An alternative for Tamoxifen

An alternative for Tamoxifen could be I-3-C (Indole-3-Carbinol). Indole-3-Carbinol is produced by the breakdown of the glucosinolate glucobrassicin, which can be found in relatively high levels in cruciferous vegetables such as broccoli, cabbage, cauliflower, brussels sprouts, collard greens and kales. It is also available as a dietary supplement. Indole-3-carbinol is the subject of on-going biomedical research into its possible anticarcinogenic, antioxidant, and anti atherogenic effects. In my opinion this is for women who have no confidence in the healing power of their body, are afraid to do nothing and need something to hold-on to something that they believe, can heal them from the outside in.

Arimidex/Femara

Arimidex is an Aromatose inhibitor. In women after menopause estrogens are primarily produced in increased amounts in fat cells. Aromatose inhibitors can prevent this natural production, and consequently are often prescribed for older women.

In the 2002 ATAC study involving 9366 women, it was shown that Arimidex had significantly fewer side effects than did Tamoxifen, however no significant advantages were shown relative to survival time, states Lothar Hirneise [3] (page 223). This much discussed study was executed and evaluated by the manufacturer of both ‘medications’, Tamoxifen and Arimidex: AstraZeneca. One can conclude that this scientific research was not independent.

I wonder whether doctors, who prescribe Tamoxifen and/or Arimidex/Femara are aware of the bias that the ‘scientific’ results may have, showed by pleasing the financer of the research.

References:

[1] Sayer Ji (2020), Covering Up The Causes of Breast Cancer Since 1985: Astra Zeneca’s BCAM: GreenMedInfo, updated October 26, 2020

[2] Andreas Moritz. M.D. (2010) Heal Yourself with Sunlight. Publisher Ener-Chi Wellness Press/USA.

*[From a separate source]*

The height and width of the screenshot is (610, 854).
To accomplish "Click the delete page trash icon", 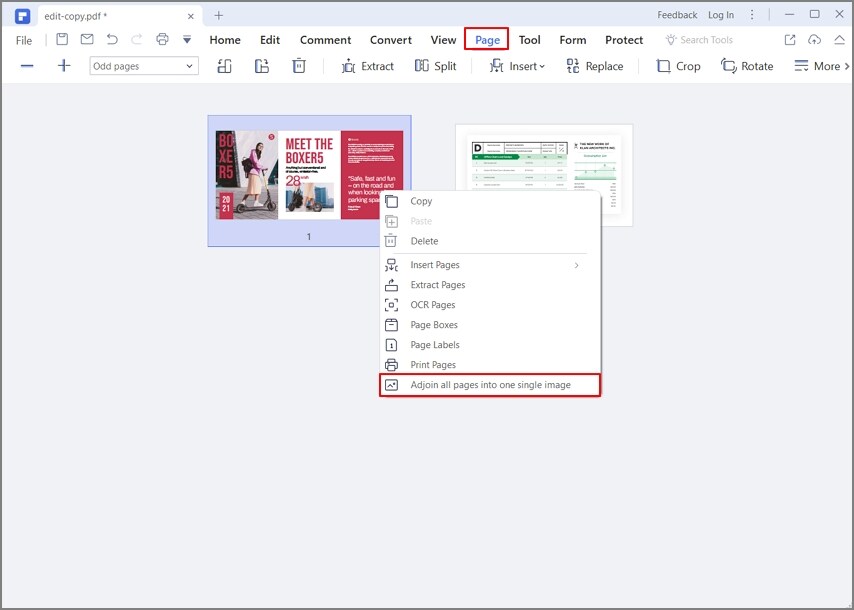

[3] Lothar Hirneise (2005) Chemotherapy Heals Cancer and The World is Flat. Sensei Verlag Kernen/Germany.

Author: Beatrijs M.C.H.Penn,
Executive Director of NHF-Canada

Depth Psychotherapist, Jungian Psychotherapist, Past and Present Life Regression Therapist, Trauma Therapist and Holistic Cancer Counsellor.

Disclaimer: This article is not intended to provide medical advice, diagnosis or treatment. Views expressed here do not necessarily reflect those of NHF or its board.